How many lines below contain the word "first"? Answer with that number alone.
========================================
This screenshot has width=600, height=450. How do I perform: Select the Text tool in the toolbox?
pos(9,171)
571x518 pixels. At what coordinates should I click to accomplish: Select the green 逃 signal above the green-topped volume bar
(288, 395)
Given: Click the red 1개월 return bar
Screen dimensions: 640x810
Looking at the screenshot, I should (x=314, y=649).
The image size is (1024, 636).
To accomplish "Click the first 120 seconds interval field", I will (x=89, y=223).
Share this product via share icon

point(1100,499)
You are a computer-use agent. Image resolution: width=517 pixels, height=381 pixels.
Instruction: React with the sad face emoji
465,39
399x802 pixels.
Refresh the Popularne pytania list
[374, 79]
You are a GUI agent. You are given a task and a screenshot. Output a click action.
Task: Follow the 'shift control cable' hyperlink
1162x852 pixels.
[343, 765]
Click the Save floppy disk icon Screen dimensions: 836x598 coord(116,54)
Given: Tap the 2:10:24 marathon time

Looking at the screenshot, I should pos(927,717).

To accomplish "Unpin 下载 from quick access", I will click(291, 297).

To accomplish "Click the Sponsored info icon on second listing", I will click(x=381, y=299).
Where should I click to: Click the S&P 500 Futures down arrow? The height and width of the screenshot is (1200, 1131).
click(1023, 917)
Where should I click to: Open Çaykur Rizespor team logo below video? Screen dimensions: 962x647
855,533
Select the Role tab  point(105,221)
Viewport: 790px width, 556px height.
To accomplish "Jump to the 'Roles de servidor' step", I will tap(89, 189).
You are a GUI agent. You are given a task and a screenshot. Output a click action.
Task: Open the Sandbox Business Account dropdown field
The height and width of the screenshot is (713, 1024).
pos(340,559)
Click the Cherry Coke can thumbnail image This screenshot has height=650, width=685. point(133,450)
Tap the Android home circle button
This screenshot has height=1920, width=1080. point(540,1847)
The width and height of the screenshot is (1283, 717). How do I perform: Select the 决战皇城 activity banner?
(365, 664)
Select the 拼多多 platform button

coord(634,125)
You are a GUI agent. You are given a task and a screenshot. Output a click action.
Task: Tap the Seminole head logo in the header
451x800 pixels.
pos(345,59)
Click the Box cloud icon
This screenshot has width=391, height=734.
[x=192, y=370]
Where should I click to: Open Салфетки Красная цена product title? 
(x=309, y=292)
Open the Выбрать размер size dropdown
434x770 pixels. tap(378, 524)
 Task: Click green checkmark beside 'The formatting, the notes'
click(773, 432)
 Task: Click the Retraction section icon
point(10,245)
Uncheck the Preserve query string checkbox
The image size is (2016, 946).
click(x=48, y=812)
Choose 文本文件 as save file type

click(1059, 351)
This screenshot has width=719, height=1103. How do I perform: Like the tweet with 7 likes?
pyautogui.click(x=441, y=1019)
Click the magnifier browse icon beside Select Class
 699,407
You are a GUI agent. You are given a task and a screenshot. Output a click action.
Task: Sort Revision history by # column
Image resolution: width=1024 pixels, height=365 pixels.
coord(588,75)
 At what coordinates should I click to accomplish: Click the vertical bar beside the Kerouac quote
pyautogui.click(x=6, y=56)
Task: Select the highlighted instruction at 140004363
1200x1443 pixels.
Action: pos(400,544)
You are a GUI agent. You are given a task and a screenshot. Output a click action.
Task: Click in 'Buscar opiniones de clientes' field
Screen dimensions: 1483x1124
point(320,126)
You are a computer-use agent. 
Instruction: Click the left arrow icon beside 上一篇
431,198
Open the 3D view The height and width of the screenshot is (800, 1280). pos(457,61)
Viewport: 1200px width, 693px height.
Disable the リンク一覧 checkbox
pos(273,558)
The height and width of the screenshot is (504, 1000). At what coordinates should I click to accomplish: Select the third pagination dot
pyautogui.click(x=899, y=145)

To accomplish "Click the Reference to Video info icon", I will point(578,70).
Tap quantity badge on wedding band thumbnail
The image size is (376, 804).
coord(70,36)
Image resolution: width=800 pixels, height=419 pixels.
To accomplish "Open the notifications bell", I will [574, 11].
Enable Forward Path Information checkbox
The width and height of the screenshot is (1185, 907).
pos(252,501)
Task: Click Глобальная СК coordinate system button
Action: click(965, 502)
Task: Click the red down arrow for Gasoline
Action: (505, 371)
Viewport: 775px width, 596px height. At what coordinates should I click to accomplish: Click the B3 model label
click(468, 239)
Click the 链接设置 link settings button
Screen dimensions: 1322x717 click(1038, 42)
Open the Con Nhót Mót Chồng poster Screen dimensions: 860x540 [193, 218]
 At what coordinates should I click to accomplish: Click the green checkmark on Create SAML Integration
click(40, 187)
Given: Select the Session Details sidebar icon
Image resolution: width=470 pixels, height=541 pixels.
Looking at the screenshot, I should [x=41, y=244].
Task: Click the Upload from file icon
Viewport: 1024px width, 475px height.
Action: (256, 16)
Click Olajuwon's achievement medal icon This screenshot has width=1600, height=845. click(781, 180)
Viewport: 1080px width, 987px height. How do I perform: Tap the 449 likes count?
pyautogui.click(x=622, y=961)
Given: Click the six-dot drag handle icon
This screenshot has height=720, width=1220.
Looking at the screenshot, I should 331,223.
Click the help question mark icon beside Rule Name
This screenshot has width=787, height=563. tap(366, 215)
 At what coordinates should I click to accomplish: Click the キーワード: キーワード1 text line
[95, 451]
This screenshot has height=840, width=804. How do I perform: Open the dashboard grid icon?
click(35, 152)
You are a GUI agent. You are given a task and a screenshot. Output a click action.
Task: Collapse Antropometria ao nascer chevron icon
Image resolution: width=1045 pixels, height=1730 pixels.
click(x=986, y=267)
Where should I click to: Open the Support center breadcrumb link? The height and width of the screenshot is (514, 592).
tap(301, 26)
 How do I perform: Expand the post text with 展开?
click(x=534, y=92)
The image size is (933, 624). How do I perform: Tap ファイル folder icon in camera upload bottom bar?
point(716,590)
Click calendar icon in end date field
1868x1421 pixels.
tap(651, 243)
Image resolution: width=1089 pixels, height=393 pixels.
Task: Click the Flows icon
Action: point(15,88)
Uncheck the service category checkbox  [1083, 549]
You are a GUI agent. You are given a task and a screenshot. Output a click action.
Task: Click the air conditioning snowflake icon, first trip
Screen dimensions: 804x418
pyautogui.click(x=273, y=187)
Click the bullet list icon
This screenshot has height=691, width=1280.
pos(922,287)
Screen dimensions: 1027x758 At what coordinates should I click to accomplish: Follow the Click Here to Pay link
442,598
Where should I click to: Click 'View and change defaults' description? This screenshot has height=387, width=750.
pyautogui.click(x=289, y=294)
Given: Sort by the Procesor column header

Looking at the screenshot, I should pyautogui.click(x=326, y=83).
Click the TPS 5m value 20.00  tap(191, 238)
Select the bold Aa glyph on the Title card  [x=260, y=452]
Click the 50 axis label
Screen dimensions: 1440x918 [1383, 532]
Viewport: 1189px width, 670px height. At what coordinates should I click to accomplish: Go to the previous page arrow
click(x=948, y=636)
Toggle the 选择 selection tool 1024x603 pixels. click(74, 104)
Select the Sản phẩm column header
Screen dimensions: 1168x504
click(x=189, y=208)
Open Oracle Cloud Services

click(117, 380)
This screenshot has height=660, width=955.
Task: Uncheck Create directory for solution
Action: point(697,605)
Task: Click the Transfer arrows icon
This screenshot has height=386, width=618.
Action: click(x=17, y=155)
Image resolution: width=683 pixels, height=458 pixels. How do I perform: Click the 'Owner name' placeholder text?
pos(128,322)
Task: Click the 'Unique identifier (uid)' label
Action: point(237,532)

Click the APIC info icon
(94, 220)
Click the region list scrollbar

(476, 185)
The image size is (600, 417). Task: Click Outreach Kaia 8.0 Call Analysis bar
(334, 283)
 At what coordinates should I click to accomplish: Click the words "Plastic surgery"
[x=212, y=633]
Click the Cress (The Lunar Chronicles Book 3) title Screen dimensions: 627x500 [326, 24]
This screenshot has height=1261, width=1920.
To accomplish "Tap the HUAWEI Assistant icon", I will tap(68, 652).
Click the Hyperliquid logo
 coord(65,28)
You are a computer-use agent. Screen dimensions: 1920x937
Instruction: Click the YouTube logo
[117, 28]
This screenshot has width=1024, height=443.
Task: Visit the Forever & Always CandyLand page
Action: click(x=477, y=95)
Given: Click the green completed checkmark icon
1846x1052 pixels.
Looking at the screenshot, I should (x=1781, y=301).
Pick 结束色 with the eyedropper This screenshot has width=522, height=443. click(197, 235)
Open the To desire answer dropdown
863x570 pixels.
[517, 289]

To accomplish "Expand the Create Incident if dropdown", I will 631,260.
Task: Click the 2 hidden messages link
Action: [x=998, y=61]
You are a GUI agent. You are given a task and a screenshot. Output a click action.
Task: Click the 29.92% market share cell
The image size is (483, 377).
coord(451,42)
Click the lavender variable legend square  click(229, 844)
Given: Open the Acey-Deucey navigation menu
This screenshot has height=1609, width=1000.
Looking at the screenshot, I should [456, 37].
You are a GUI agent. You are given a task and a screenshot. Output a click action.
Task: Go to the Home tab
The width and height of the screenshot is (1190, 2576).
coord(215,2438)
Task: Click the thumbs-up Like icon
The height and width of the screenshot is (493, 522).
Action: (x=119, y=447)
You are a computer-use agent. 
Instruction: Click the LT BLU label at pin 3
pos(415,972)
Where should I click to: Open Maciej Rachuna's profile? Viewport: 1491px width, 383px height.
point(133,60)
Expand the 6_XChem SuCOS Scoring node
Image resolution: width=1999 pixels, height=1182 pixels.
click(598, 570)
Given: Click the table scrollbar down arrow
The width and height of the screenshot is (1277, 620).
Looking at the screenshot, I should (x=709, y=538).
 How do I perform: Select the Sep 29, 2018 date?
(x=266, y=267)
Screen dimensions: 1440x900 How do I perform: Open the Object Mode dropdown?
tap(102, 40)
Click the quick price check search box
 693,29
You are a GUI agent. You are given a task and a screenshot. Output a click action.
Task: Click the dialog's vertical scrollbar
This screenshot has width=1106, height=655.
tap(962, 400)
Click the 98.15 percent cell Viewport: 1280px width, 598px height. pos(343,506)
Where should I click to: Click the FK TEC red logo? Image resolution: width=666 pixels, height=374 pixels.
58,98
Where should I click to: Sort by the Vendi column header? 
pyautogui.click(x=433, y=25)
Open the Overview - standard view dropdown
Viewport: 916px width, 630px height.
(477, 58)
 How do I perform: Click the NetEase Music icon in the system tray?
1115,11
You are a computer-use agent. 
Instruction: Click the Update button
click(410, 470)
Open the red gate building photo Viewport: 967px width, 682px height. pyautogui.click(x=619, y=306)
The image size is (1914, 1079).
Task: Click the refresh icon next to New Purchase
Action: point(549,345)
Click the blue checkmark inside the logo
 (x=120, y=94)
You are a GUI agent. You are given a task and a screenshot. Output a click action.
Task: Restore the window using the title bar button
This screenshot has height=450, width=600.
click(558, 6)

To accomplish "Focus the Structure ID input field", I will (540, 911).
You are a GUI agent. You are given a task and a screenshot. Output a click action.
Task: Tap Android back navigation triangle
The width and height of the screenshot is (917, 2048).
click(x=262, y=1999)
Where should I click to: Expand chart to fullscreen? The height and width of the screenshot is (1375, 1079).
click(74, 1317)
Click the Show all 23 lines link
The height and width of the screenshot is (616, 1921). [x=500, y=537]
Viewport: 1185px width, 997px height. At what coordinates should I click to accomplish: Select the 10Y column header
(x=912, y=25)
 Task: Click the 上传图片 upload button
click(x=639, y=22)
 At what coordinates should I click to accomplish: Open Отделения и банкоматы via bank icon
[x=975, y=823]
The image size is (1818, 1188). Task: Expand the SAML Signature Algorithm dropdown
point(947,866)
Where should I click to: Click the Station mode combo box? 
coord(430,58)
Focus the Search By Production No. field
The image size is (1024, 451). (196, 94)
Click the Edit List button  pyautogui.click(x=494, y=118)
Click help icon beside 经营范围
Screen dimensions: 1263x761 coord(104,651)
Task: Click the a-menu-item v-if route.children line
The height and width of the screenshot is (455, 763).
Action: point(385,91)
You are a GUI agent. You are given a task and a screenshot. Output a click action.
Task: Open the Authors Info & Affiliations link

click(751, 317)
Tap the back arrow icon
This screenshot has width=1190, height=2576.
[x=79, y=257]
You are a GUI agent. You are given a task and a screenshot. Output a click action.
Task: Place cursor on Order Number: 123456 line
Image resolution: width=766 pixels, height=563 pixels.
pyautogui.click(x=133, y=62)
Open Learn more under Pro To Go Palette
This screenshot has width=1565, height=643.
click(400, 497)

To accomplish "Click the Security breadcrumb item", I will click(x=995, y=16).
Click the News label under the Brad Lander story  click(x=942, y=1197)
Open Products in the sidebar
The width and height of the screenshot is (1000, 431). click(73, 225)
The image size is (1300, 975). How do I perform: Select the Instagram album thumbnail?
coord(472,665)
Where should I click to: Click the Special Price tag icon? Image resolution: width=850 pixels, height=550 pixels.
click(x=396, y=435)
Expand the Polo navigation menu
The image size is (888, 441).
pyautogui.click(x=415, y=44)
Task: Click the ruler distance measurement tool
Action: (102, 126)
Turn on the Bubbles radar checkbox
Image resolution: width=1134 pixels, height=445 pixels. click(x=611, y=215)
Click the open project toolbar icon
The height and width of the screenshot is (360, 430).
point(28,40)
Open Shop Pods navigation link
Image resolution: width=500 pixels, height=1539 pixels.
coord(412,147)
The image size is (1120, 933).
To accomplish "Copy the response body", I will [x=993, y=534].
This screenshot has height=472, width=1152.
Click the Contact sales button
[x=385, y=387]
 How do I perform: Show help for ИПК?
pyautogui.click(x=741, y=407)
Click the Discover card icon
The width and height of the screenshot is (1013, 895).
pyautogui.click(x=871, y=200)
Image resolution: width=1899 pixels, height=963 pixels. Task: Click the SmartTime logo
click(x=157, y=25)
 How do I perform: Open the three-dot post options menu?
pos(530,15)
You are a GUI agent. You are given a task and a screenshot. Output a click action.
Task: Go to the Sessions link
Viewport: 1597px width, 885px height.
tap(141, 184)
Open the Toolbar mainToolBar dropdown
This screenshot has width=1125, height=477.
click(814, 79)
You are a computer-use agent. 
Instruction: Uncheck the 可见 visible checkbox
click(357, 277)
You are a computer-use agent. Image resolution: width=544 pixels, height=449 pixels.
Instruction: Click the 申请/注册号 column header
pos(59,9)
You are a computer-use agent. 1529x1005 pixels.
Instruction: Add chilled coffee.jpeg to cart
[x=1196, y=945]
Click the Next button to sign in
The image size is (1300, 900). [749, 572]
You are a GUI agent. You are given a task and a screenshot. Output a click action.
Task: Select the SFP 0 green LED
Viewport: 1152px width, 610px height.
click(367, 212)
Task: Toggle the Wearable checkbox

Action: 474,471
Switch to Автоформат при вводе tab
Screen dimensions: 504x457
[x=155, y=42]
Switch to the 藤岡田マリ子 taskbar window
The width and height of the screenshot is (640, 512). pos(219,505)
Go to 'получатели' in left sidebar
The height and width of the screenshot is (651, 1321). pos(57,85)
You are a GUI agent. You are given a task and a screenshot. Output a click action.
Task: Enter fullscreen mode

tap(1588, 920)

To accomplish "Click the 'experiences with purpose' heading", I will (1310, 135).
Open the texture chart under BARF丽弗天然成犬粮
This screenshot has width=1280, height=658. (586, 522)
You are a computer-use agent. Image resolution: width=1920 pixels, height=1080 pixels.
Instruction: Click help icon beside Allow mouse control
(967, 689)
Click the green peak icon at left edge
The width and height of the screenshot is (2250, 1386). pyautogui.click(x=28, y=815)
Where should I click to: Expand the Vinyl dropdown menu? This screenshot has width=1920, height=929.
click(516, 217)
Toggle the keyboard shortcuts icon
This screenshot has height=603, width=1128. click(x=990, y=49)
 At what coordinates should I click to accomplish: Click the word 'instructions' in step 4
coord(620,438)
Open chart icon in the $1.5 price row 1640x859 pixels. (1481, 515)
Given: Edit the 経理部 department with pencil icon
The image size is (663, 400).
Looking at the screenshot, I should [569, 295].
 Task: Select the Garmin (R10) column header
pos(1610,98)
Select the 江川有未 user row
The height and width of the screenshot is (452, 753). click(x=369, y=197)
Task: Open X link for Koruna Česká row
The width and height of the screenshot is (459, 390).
========================================
§ TASK OUTPUT: 2